**SELECTION**
The Company recognises that the interests of customers, who
ultimately fund pension costs, should be given full recognition
when implementing the de-risking strategy. The Company works in
collaboration with the Independent Scheme Trustee to ensure these
interests are considered alongside those of the members of the
pension scheme.
Other risks
The Scheme exposes the Group to risks, such as longevity risk,
inflation risk, interest rate risk and investment risk. As the
Scheme's obligation is to provide lifetime pension benefits to
members upon retirement, increases in life expectancy will result
in an increase in the Scheme's liabilities. Other assumptions used
to value the defined benefit obligation are also uncertain.
These risks are managed through de-risking and hedging
strategies and are measured and reported at Board level through a
risk dashboard.
Winding up
Although currently there are no plans to do so, the Scheme could
be wound up in which case the benefits would have to be bought out
with an insurance company. The cost of buying-out benefits would be
significantly more than the defined benefit obligation calculated
in accordance with IAS 19 (revised 2011).

[Entries for locating text and elements]
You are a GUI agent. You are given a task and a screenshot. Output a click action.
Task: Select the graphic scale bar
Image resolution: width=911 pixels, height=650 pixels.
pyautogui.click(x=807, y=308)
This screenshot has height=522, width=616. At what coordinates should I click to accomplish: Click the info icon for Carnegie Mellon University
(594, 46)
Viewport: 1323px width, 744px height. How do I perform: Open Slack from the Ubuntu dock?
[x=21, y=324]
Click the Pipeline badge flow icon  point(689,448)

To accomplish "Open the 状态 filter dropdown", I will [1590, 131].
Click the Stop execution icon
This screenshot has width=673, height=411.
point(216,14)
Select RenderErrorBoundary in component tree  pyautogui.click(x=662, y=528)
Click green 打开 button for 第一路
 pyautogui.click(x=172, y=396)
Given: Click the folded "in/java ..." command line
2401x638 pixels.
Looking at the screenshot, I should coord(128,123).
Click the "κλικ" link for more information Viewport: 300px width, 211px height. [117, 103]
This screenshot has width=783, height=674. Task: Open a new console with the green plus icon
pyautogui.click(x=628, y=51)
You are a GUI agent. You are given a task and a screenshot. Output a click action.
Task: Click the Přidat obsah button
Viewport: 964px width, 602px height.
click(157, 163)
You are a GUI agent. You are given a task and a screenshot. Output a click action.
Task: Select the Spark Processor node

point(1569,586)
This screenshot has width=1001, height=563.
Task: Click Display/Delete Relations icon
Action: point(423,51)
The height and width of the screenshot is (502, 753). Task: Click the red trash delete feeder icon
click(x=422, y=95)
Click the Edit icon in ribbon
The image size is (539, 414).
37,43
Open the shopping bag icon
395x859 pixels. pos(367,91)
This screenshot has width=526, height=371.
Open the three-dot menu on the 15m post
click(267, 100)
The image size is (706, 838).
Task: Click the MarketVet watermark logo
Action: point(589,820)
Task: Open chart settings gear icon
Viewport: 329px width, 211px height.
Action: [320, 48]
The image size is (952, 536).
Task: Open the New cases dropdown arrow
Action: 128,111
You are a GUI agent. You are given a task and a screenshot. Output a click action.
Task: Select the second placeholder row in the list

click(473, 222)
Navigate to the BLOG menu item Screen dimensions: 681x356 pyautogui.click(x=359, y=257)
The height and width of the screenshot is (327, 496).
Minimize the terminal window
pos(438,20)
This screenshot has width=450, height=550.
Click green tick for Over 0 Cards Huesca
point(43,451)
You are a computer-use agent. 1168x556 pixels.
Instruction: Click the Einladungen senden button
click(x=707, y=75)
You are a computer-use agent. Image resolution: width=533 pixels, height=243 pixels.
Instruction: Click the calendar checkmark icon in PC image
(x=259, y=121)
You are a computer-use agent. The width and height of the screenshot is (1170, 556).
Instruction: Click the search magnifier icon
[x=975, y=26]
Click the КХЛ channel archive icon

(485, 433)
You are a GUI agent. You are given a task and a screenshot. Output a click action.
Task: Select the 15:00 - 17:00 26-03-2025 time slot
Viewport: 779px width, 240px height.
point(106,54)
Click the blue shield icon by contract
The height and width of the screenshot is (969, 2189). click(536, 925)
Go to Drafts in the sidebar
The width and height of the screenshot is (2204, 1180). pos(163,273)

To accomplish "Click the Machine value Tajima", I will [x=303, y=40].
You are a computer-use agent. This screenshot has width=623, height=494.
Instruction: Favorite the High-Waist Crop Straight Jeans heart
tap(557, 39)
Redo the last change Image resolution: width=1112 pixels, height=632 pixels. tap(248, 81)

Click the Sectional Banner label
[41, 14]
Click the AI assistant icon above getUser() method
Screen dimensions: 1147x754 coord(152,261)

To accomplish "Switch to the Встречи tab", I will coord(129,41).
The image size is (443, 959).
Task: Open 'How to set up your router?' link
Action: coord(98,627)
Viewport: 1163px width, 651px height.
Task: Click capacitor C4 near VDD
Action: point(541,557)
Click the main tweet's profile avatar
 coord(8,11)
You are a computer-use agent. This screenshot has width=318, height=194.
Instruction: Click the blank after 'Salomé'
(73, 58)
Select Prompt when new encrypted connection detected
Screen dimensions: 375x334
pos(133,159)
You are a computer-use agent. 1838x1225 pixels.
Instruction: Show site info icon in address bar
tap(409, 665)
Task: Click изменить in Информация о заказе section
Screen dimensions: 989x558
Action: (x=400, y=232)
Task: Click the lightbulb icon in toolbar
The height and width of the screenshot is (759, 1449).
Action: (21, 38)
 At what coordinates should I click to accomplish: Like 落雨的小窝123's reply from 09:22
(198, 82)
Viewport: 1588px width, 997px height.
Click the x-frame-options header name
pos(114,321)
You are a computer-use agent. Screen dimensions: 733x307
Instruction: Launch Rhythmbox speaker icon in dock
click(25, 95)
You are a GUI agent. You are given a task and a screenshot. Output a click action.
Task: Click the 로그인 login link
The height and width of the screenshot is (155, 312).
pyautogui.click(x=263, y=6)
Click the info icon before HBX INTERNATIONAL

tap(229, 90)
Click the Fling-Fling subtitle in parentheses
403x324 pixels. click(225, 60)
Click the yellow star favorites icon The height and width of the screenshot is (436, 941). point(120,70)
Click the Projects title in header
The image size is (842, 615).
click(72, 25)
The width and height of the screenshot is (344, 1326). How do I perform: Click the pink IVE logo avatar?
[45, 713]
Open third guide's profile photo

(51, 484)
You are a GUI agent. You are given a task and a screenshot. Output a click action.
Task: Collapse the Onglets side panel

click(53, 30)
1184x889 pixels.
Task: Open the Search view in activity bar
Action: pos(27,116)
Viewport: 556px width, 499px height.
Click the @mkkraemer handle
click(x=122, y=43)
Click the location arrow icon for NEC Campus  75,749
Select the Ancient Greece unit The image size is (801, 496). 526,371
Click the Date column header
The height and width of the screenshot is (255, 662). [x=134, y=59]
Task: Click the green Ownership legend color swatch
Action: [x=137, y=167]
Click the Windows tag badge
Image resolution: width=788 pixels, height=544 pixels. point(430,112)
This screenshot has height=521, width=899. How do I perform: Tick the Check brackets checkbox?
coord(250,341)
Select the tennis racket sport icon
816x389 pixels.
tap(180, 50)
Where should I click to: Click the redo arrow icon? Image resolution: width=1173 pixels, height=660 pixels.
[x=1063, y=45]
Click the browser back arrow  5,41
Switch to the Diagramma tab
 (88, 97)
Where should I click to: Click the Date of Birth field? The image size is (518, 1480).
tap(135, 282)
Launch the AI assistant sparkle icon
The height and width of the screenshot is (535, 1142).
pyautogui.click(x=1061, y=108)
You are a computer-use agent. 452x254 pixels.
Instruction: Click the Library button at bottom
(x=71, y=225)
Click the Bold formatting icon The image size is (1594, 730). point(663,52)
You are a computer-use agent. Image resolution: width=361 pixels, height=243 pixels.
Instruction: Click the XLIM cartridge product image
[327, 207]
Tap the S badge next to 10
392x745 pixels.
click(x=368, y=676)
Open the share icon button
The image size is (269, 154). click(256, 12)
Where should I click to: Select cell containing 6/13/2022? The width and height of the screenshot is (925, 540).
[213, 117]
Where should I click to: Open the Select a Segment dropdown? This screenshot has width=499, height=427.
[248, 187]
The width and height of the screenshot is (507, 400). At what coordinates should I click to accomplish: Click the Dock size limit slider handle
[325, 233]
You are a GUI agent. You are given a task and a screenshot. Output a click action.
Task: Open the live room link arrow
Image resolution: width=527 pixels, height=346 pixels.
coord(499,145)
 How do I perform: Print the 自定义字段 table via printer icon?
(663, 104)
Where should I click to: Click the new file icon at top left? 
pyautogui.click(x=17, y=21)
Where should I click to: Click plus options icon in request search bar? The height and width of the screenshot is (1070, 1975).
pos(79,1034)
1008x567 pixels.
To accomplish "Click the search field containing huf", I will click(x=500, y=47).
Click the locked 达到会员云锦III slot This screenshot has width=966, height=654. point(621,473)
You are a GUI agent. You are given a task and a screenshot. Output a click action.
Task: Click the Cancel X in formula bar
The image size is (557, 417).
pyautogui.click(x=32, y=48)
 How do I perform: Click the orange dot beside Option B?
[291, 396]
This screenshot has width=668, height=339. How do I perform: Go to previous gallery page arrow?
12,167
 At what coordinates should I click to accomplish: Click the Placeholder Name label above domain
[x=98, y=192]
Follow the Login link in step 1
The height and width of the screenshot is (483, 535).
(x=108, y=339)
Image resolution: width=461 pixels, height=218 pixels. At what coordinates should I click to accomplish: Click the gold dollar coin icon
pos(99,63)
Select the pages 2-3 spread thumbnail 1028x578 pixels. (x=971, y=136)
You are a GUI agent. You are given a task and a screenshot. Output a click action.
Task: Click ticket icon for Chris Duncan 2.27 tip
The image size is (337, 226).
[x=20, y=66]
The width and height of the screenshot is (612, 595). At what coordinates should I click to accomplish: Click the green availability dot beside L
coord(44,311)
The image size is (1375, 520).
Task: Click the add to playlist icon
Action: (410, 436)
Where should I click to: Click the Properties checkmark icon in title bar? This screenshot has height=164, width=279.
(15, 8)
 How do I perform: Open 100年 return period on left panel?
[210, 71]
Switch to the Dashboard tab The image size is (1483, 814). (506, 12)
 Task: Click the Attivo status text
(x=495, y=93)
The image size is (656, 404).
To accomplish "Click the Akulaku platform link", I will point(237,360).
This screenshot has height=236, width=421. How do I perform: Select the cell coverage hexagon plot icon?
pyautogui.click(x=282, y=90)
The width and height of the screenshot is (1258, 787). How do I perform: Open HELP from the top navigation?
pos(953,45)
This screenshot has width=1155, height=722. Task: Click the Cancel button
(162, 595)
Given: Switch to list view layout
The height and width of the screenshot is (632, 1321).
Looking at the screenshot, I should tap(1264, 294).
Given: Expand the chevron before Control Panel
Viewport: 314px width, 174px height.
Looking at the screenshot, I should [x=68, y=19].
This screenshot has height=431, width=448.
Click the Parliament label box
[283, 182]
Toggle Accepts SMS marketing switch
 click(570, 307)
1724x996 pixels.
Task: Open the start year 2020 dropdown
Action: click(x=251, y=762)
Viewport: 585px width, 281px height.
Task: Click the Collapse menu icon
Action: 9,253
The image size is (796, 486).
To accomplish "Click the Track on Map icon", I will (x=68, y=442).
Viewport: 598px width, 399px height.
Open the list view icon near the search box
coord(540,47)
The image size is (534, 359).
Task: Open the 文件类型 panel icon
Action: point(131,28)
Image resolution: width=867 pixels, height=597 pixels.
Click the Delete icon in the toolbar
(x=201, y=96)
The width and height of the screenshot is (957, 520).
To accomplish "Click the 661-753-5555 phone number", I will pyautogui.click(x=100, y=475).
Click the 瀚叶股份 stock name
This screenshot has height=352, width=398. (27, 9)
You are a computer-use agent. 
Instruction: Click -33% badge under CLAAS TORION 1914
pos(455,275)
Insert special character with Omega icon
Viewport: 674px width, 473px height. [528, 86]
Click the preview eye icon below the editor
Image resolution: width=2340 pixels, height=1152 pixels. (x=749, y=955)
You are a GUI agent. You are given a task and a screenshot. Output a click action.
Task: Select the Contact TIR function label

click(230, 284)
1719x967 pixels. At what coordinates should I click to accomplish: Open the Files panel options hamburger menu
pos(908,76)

**WORK TO COMPLETE**
a – In the pension scheme passage above the records, reproduce everything from "These risks are" down to "19 (revised 2011).".
b – According to the pension scheme passage, through what are the Scheme's risks measured and reported at Board level?

**WORKED SOLUTIONS**
a –
These risks are managed through de-risking and hedging
strategies and are measured and reported at Board level through a
risk dashboard.
Winding up
Although currently there are no plans to do so, the Scheme could
be wound up in which case the benefits would have to be bought out
with an insurance company. The cost of buying-out benefits would be
significantly more than the defined benefit obligation calculated
in accordance with IAS 19 (revised 2011).

b – A risk dashboard.